Editor’s note: This is the second part of a three-part series.
One of the consistent problems I hear about from real estate professionals is supplying a steady stream of content for their websites. Last week I put forth one pretty straightforward solution: Hire someone to make the content and put it on your website.
This week, I’ll look at a do-it-yourself method to help get content on your site that is relatively less time-consuming than the usual "What do I blog about today?" approach.
In the course of doing your work each day, you probably find several Web pages, online videos and so on that are relevant to your audience. These might be local newspaper articles about things that affect your market.
They might be national news stories that are similar or have an impact in your region. Maybe it’s something that a local blogger wrote about a neighborhood you work in.
The point is: You’re reading and consuming a bunch of online stuff already. You’re also probably consuming it for a reason or developing an opinion about this stuff.
You can provide your thoughts, briefly, about this online stuff on your own website and then link to the original. This gets relevant content onto your site with a fairly small amount of effort on your part. It’s called curation.
Curation is going to be a useful tactic for getting new content on your site if the following are true, in no particular order:
- You read or watch relevant content online;
- You can distill or summarize that content in words;
- You can identify a good short quote from that content;
- You know how to copy/paste URLs and make links in pages on your own website;
- You’re not afraid to show good content to your potential customers, even if it’s on someone else’s website.

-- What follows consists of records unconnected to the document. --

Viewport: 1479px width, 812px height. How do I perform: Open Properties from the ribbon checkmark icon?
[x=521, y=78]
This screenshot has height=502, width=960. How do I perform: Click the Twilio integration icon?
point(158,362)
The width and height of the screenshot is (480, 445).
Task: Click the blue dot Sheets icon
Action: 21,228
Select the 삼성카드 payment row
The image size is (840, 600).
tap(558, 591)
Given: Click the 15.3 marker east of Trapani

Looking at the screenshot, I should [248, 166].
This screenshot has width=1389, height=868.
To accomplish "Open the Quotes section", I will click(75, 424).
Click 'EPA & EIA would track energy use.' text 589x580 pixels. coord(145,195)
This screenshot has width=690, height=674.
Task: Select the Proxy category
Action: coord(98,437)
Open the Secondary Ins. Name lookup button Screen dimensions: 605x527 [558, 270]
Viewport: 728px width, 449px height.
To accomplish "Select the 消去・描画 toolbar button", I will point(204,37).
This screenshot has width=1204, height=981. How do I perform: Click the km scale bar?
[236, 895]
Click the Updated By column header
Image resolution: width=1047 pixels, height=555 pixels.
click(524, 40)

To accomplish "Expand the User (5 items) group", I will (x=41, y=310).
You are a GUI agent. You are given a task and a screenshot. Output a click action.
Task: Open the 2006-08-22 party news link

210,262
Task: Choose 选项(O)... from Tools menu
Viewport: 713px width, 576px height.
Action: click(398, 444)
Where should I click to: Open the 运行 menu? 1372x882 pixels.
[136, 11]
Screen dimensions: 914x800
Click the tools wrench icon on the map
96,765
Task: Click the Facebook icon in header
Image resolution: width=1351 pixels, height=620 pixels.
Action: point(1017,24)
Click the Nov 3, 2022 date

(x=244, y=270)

How to curate the real estate Web
So those bullets above fit the bill and you want to start curating the real estate Web on your own website. First thing you’ll need to do is find the content you’re going to be curating.
One of the best ways of finding content that is ripe for curation is to think like your customer. If you primarily help buyers, what websites do buyers in your region visit to learn about buying a house?
Go to those websites, find a few good articles, summarize them on your website, and put links to the original articles there as well. If you primarily help listers, do the same thing but from their perspective.
What you will end up with is a page on your website that has some short bits of text written by you and some links to other websites that your visitors find useful. That’s if you decide to keep all of your curation on a single page — something that makes sense if you want to build it up as a resource kind of page.
If you want to focus more on current events or timely information, then putting your curation efforts into a blog format might make more sense.
You can group your curated links together in any way really. Just like a curator for a museum or art gallery, how you arrange and present the content should help make something more clear for your readers.
Three common approaches are to do something topic-focused (e.g., "Six Articles About ‘Custom Plumbing’ "), time-focused ("Four Columns on the State of Ontario Real Estate"), or geography-focused ("Three Great Articles About Redcliffe").
Curation works for you on several fronts. First off, it demonstrates to real human beings that you are actively learning about and participating in real estate-related issues in your area.
Secondly, it gets relevant content on your site with a minimum of effort. Third, if your potential customers are typically visiting four or five sites every day, they may find your site valuable enough to start with yours in order to "skim the headlines."
That’s one of the real advantages once you get some experience with curating.
Ummm wait a minute … you’re saying I put links to someone else’s website on my website?!
There’s a common stigma among all business website owners when it comes to linking to someone else’s website. The fear is that if you make a link to some other website the visitor will follow it and never come back. I’m sure this happens.
But when it does, I bet it has more to do with the visitor not really being in the market for what you offer in the first place.
If your website is useful and you’re honestly trying to build a relationship of some sort with your site visitors, someone has to start sharing first. Curating is a way to do that. That’s the touchy-feely version.
You can also test whether it’s working or not by trying out curating for a month and using Web analytics reports to see if it’s helping or hurting.
There’s also a suspected search engine optimization benefit in linking out to other sites that are relevant in your market. I say "suspected" because there are no formal statements from Google or other search engines about the value of outbound links.
What I’m going to talk about may be as mythical as "BadRank" (the antithesis of Google’s "PageRank"). But I think it’s worth considering.
Search engines want to see that your website is connected to other websites of the same topic. One of the main challenges of a search engine is figuring out how one site relates to others.
If your website does not link out to any other website, then how does it relate to other websites? It’s sort of like someone with no credit history asking for a loan: Are they a good risk or a poor risk? It’s much easier to decide for someone who has some sort of credit history.
There’s also a misconception that linking to other websites will "leak" your PageRank and also hurt your own Web rankings. This isn’t true. PageRank of your website is valuable only to sites you link to — it isn’t valuable to your own site.
That’s why sites with high PageRank don’t necessarily have high positions on search engine results pages.
So use curation as a way to get content on your site efficiently. Use curation to show search engines how you fit into the larger conversations about your market and your specialties.
Use curation to let human visitors know that you’re engaged in those conversations.